Less fertile crescent
The waters of Babylon are running dry
The Economist
Print edition| Middle East and Africa
Mar 9th 2013
THE Middle East is arid. But it is also home to some of the world’s most fertile rivers, such as the Nile. So it is all the more alarming that one of its great river basins, the Tigris-Euphrates—which flows through the so-called fertile crescent that gave birth to agriculture itself—is getting drier. According to a study inWater Resources Research, an American scientific journal, between 2003 and 2009 the region that stretches from eastern Turkey to western Iran lost 144 cubic kilometres of fresh water.
That figure is vast. It is equivalent in volume to the Dead Sea and, according to the study’s senior author, Jay Famiglietti of the University of California, Irvine, implies that the region is suffering the world’s second-fastest rate of water depletion after northern India. The water table sank by 0.3 metres (one foot) a year in 2006-09. At the point where the Euphrates crosses from Syria into Iraq, it now flows at only 70% of the rate it once did. All this in an area that already faces severe water shortages.
The study provides the first accurate estimate of all the water in the basin. National statistics are flawed and incomplete; some figures are even state secrets. But the study uses satellite data from America’s NASA which is not subject to these restrictions. These satellites not only measure surface water by photographs but, thanks to precise measurements of the effect of bodies of water on the atmosphere, can even calculate the amount of water in the aquifer below them.

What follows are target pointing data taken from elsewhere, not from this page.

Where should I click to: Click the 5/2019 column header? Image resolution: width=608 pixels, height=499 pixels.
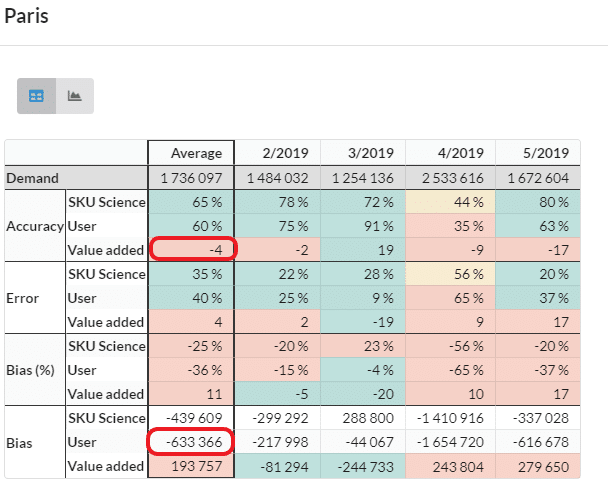(536, 153)
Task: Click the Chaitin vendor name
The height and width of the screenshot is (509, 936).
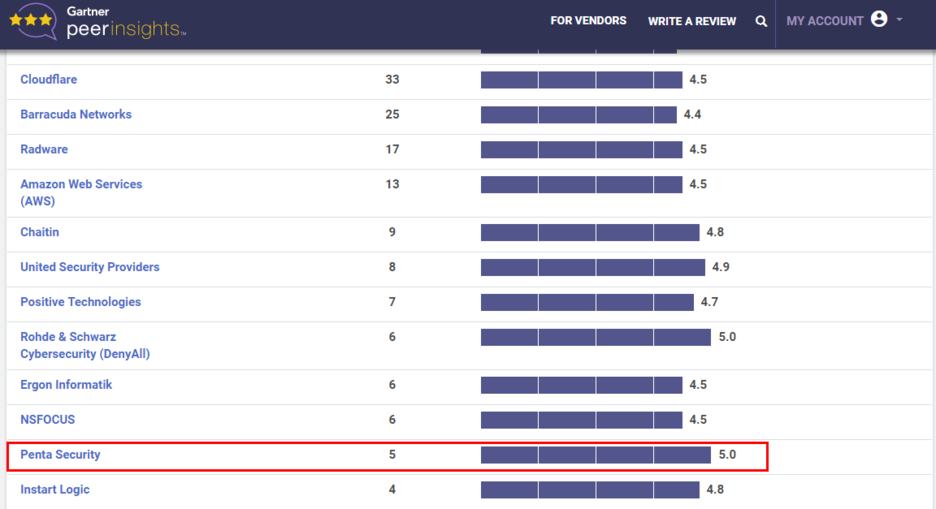Action: coord(39,232)
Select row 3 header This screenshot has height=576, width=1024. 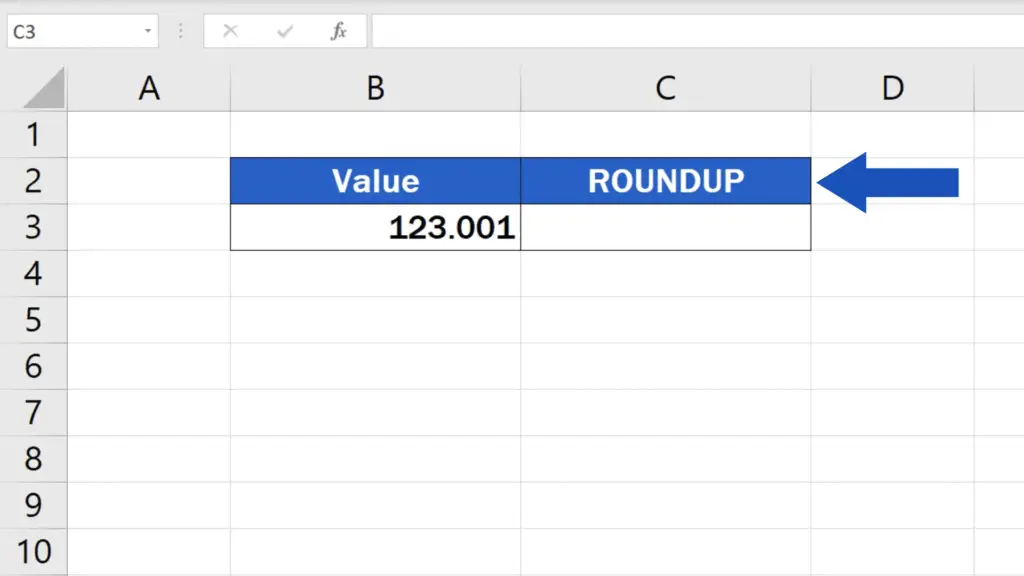point(33,227)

The main reason for the depletion turns out to be that more water is being taken out of the underground aquifer, mainly by farmers. The rate of loss accelerated after drought hit the region in 2007. Between 2007 and 2009, in response to reduced flows of water in the rivers, Iraq’s government dug 1,000 new wells and abstracted four-fifths of all its groundwater reserves. The aquifer is not being replenished at anything like that rate, so this cannot continue for long.
The rapid depletion has implications for managing the basin, which is shared by Turkey, Syria, Iraq and Iran. All the countries have extensive dams, reservoirs and other sorts of infrastructure on both rivers which control the water’s flow. But they have no international treaty governing when and by how much they can shut the flow down.
Over the years, this has not mattered much. The countries have rubbed along, sometimes amicably, sometimes not, with downstream ones (notably Syria and Iraq) assuming there would always be enough water in the upstream reservoirs of Turkey for them all. But if the new study is any guide, that assumption may not hold for much longer. As Mr Famiglietti says, “The region is ripe for collaborating on the science of water management. Whether it is ready for an international legal framework, I have no idea.”